クリニックで実施したい「動悸」の鑑別診療とは?

動悸は、循環器内科だけでなく、
一般内科の外来診療においても
非常に多く遭遇する症状のひとつです。

患者さんは「心臓が止まるのではないか」
といった不安を抱えて受診されることが多いです。

そのため医師は、その動悸が
命に関わる危険な疾患に由来するものか、
それとも緊急性の低いものか、を見極めて、
適切な初期対応をすることが求められます。

本記事では、循環器が専門ではなくても、
日々の外来で動悸を主訴とする患者さんを
診るための初期アプローチ、
鑑別のポイント、自院で実施したい検査を整理します。

さらに、スマートウォッチなどの
最新デバイスを診療にどう取り入れるか、
これからの動機診療のアップデートについても解説します。

動悸の鑑別

動悸の原因として代表的な疾患は、
不整脈などの心臓の病気ですが、
動悸=心臓病とは限らない点にも注意が必要です。

動悸の原因は不整脈だけではない!

心臓に原因がある場合、
最も頻度が高いのは期外収縮です。
上室性・心室性いずれも
日常診療の代表的な所見であり、
その多くは良性(治療不要)です。

しかし、期外収縮が連発する場合や、
1日の発生頻度が多い場合など、
治療介入を要する例外もあるため注意が必要です

治療を要する不整脈として
見逃してはいけないのは、
心房細動、発作性上室頻拍、
心室頻拍、徐脈性不整脈などです。
循環器疾患としては、
心不全、弁膜症、虚血性心疾患、心筋症
動悸の原因になることがあります。

心臓以外の原因も多岐にわたり、
甲状腺機能亢進症、貧血、低血糖、
脱水、肺疾患などが挙げられます。
貧血では酸素運搬を補うために
心拍数が上がり、
低血糖では交感神経が刺激され
動悸が生じます。
さらに、パニック障害、
アルコールやカフェインの過剰摂取、
市販の感冒薬などの薬剤
引き金になることも少なくありません。

見逃してはいけない“危険な動悸”

かかりつけ医がもっとも注意すべきは、
生命を脅かす病態を見逃さないことです。
「レッドフラグサイン(Red flags)」
の所見を認めた場合は、
緊急性を判断したうえで、
速やかに専門医紹介または救急対応を検討してください。

  • 失神、ふらつき、意識消失を伴う
  • 胸痛や強い息苦しさを伴う
  • 安静時心拍数が120回/分超、または45回/分未満
  • 全く不規則な頻脈(心房細動疑い)の新規出現
  • 突然死の家族歴や器質的心疾患の既往がある

当院での症例

<患者さん>
30代女性。
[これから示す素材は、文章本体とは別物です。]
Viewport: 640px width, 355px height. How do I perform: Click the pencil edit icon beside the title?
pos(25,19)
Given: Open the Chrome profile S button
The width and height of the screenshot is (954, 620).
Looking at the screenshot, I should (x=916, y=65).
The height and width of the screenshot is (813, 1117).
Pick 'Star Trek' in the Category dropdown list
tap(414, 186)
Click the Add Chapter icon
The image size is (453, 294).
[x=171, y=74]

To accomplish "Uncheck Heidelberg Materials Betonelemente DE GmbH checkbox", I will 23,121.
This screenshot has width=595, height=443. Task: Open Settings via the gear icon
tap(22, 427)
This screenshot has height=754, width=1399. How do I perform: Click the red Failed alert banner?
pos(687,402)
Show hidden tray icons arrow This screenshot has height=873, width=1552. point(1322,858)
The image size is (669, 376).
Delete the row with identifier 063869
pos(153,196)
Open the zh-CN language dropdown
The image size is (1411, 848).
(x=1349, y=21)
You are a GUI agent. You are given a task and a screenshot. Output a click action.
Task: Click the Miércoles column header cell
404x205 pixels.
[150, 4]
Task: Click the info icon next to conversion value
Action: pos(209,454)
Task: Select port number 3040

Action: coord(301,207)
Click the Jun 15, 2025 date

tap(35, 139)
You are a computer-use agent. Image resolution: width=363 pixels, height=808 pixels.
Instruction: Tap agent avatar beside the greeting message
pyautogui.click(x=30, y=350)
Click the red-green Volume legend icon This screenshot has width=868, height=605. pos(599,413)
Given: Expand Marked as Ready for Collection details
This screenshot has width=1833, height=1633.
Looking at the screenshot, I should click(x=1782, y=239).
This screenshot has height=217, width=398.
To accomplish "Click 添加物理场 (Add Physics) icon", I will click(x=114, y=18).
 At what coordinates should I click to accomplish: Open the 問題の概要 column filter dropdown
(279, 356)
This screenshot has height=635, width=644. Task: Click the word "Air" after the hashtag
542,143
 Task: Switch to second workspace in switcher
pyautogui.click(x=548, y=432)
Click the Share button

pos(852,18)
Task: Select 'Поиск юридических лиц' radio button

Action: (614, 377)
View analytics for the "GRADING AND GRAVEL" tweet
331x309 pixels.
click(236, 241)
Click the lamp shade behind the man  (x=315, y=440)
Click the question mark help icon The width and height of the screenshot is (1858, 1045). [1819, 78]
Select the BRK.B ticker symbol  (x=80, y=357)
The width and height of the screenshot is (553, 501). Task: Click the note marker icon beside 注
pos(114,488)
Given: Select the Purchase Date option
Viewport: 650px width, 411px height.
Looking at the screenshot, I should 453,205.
労作時や緊張時の「ドキドキ」で来院。
<診断>
心電図は洞性頻脈のみでしたが、問診で体重減少と手の震えが判明し、血液検査で甲状腺機能亢進症と診断されました。不整脈だけでなく、全身疾患の評価が必須であると再認識させられたケースです。

動悸の診断で実施したい院内検査

限られた診療時間の中で、
見落としを防ぎつつ、効率的に
動悸の原因を判断するには何が必要でしょうか。

かかりつけ医のすべての先生が
今すぐ実践したい3つの院内検査と、
より詳細を把握するために
追加で検討したい2つの院内検査をご紹介します。

院内で実施したい3つの検査

かかりつけ医の先生に
まず実施いただきたい
基本の検査3つをご紹介します。

  1. 12誘導心電図
  2. 血液検査
  3. 胸部レントゲン検査

すべての症例で実施したい検査は12誘導心電図です。
発作時の記録がもっとも重要ですが、
非発作時でもWPW症候群や
QT延長症候群などの致死性不整脈の兆候、
心筋虚血や心室肥大の所見が
得られることがあります。

次に血液検査です。
心外性要因を除外するために、
次の検査項目が推奨されます。

  • 血算(貧血の有無など)
  • 電解質(Na・K・Cl・Ca・Mg)
  • 甲状腺機能(TSH、FT4)
  • 血糖・HbA1c
  • 肝機能(AST・ALT・γGT)
  • 腎機能(BUN・Cre)

また、心負荷の評価には
BNP(またはNT-proBNP)も有用です。
胸痛があるなど虚血性を疑う場合には
トロポニンも測定します。

胸部レントゲン検査は、
心拡大や肺うっ血を確認し、
心不全や肺疾患をスクリーニングするために有用です。

循環器専門医でなくても、
これら3つの検査は院内で実施することが推奨されます。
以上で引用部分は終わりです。